On the other hand, serous cystadenoma (SCA) of the pancreas was observed in most patients with VHL-associated PCT with a diagnosed tissue type [57]. According to a systemic review by Charlesworth et al. [10], PCT was observed in 47 % of patients with VHL, while SCA was observed in 11 % of these patients. In general, malignant transformation of pancreatic SCA rarely occurs; thus, neither treatment nor follow-up is necessary until the cyst becomes large enough to indicate a clinical symptom, such as a suppressive symptom in relation to neighboring organs [2]. In adult VHL patients, however, a careful differential diagnosis is required between PCT and other cystic lesions of the pancreas (intraductal papillary mucinous neoplasm and mucinous cystic neoplasm) that can potentially transform into malignant lesions. In the present study, 10 patients had a history of resection, including 1 patient who received a total pancreatectomy [8] as well as a cystectomy and partial pancreatectomy. Unfortunately, we have no clinical information on why surgery was selected in these patients. Additional studies are required to establish guidelines for the use of surgical treatments.

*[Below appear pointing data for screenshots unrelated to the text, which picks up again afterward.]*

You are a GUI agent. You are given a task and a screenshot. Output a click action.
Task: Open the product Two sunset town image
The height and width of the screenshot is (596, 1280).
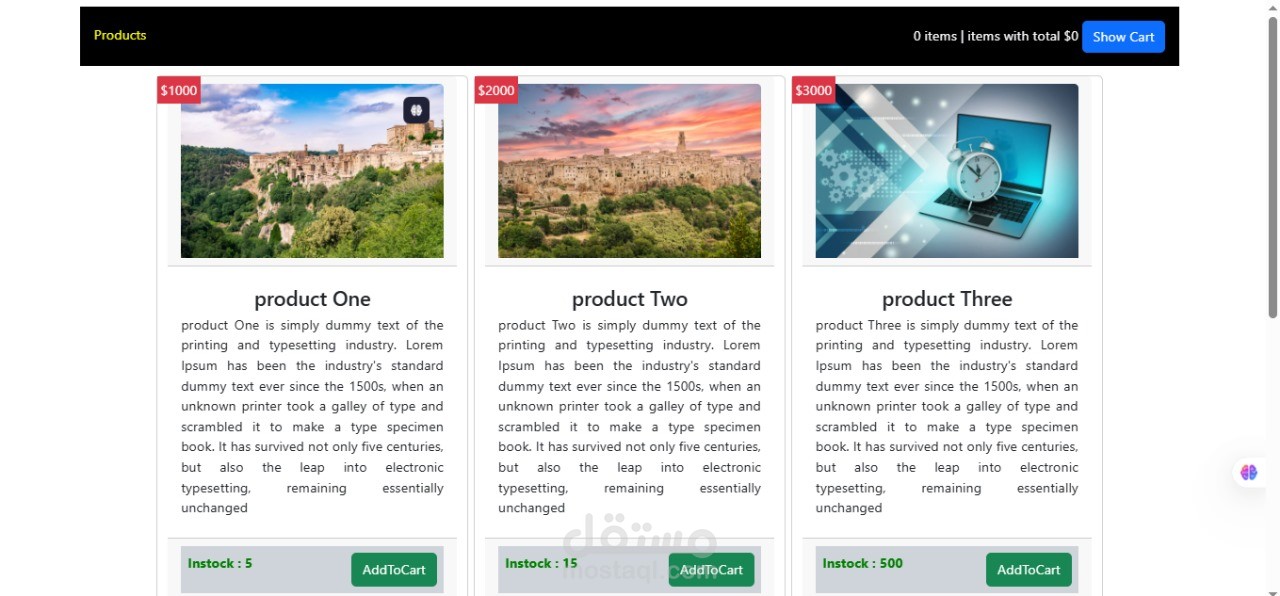(629, 171)
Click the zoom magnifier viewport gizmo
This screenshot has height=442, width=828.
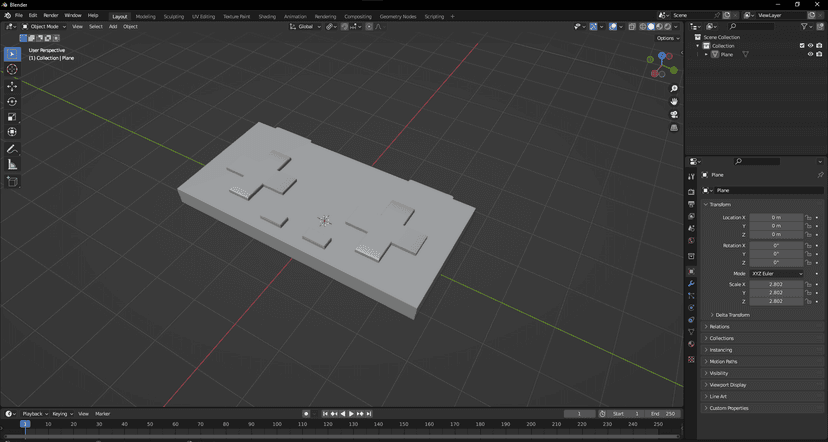(674, 88)
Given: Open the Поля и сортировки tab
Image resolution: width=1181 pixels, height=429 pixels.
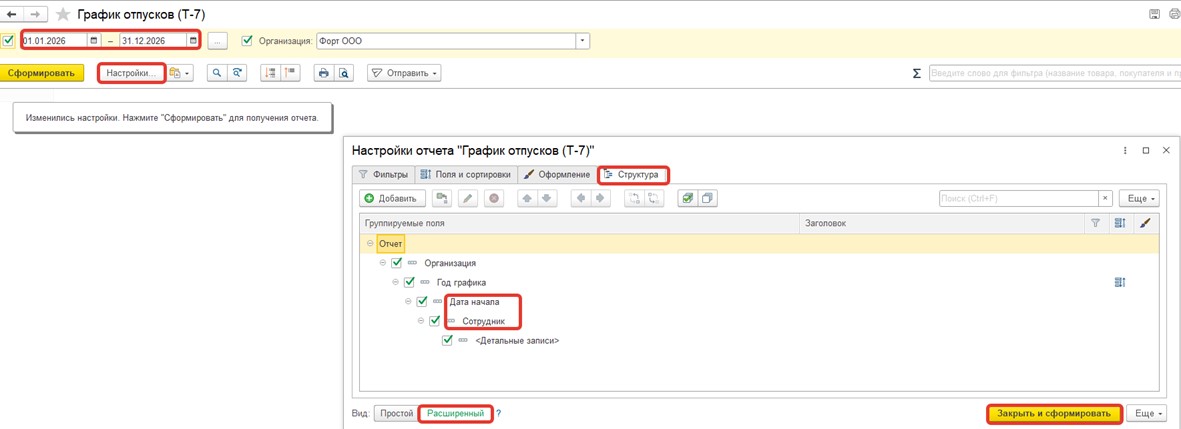Looking at the screenshot, I should (466, 175).
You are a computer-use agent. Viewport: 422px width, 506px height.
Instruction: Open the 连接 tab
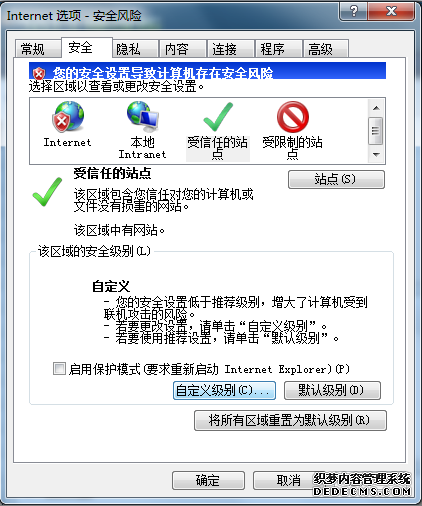(224, 49)
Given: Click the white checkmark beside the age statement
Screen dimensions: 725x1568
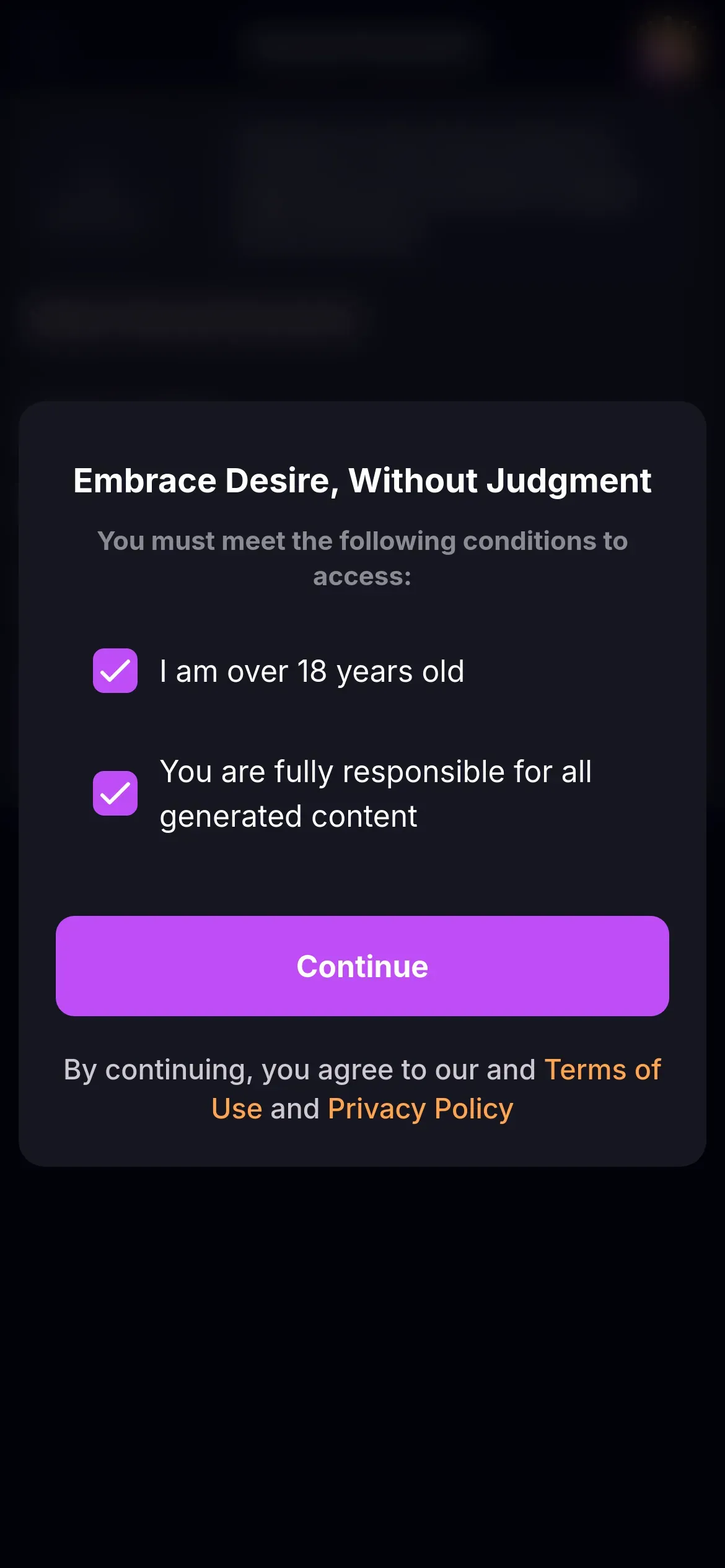Looking at the screenshot, I should point(115,671).
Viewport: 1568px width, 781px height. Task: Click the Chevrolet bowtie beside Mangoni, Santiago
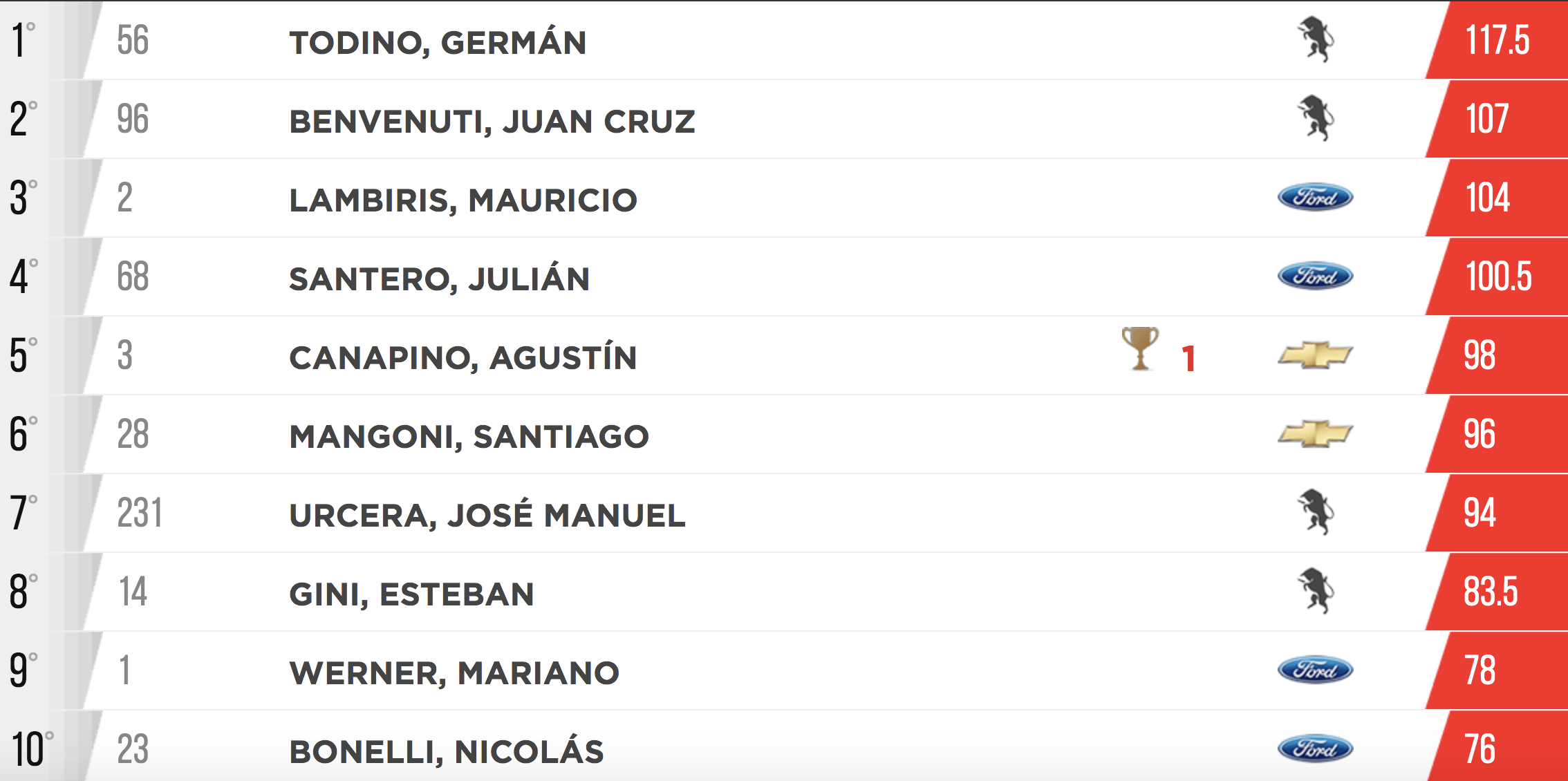pyautogui.click(x=1315, y=434)
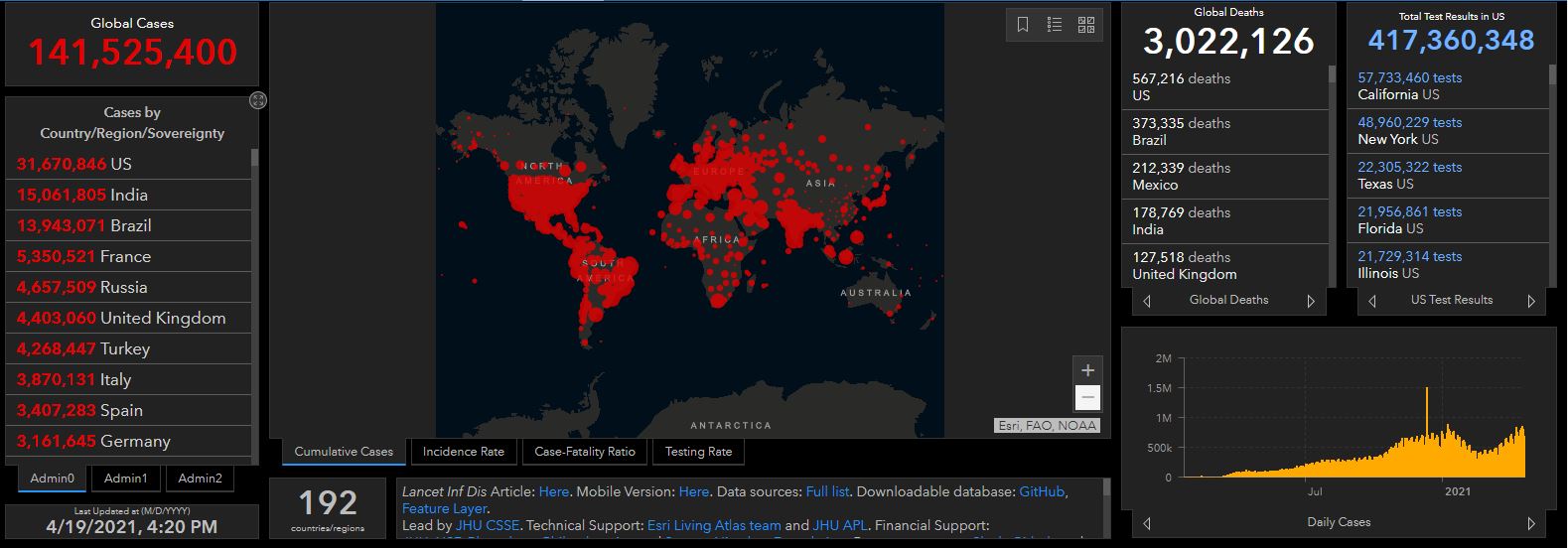
Task: Select the Admin2 level tab
Action: click(x=200, y=479)
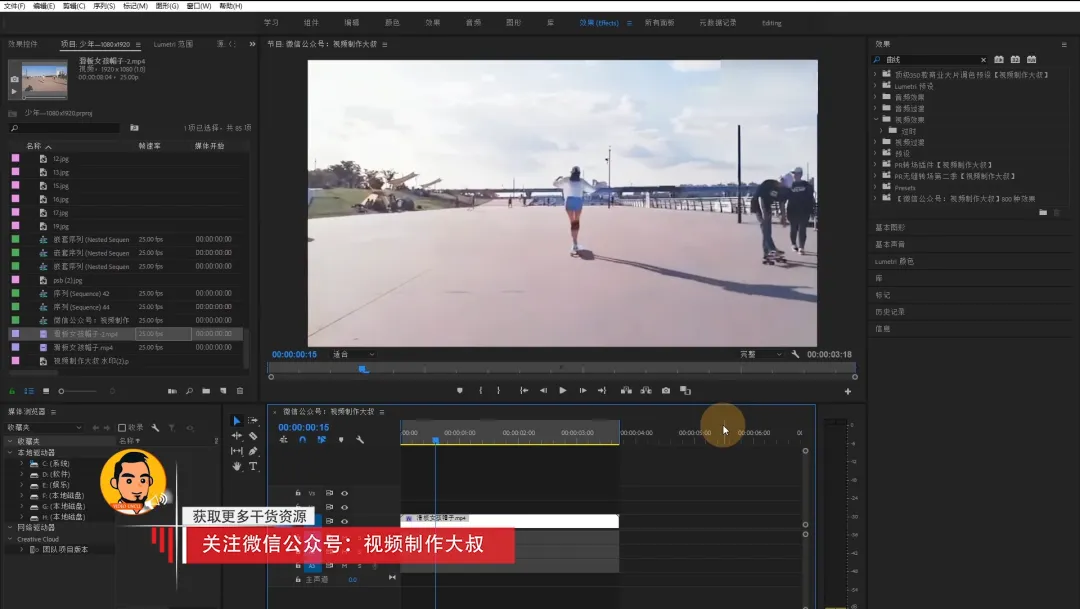Open the 基本图形 panel
1080x609 pixels.
(890, 227)
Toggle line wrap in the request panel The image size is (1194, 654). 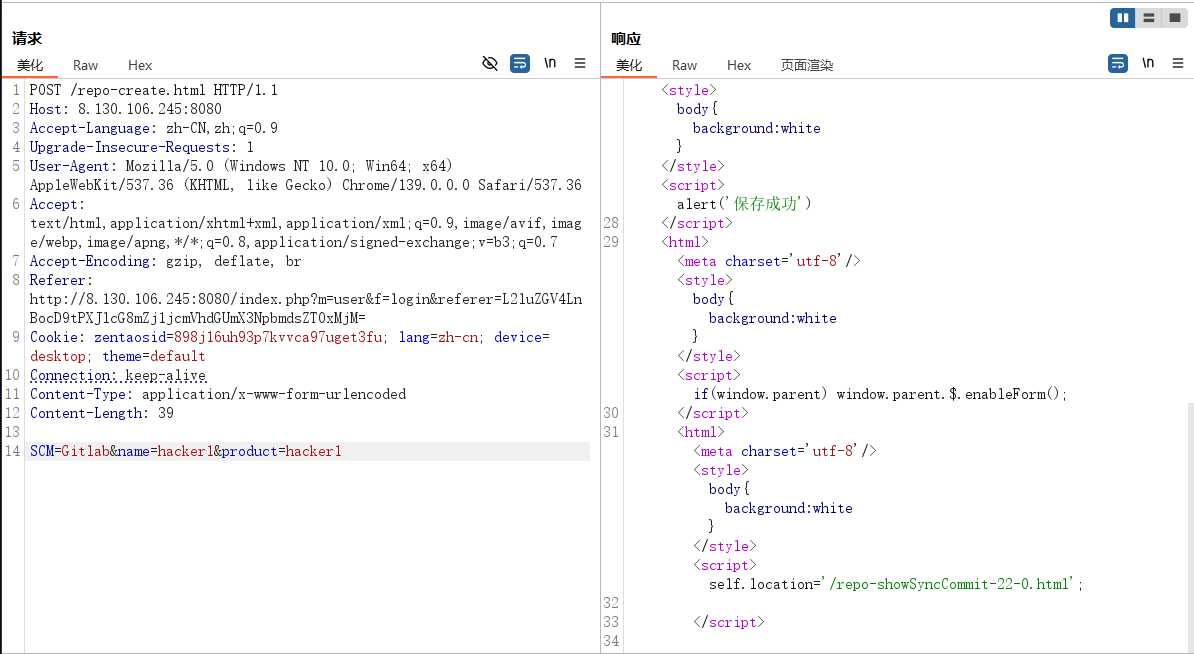(x=520, y=63)
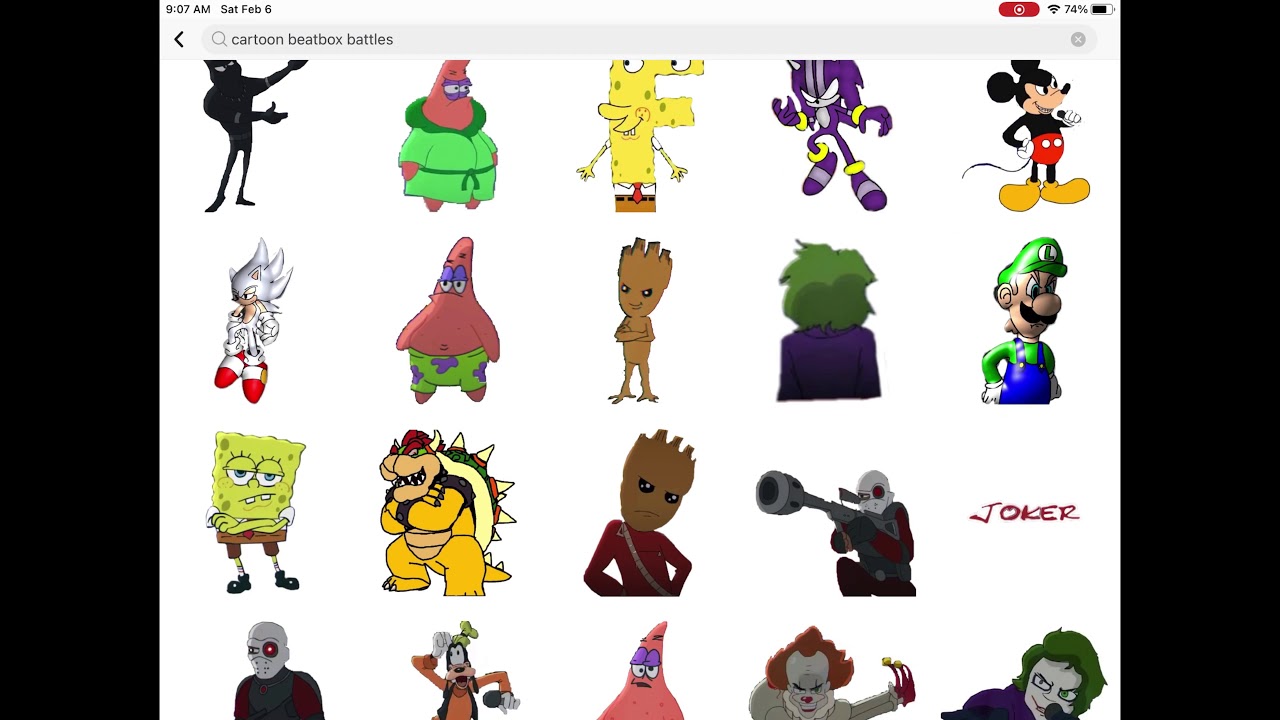Select Patrick in green purple shorts
Image resolution: width=1280 pixels, height=720 pixels.
click(x=448, y=320)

In conclusion, this study showed no significant difference in epidemiology between Japanese and non-Japanese VHL patients, suggesting no interspecies difference. To evaluate the prognosis of the pancreatic involvement in Japanese VHL patients and establish the therapeutic strategy, further analysis of VHL pathophysiology and long-term follow-up study of patients is required.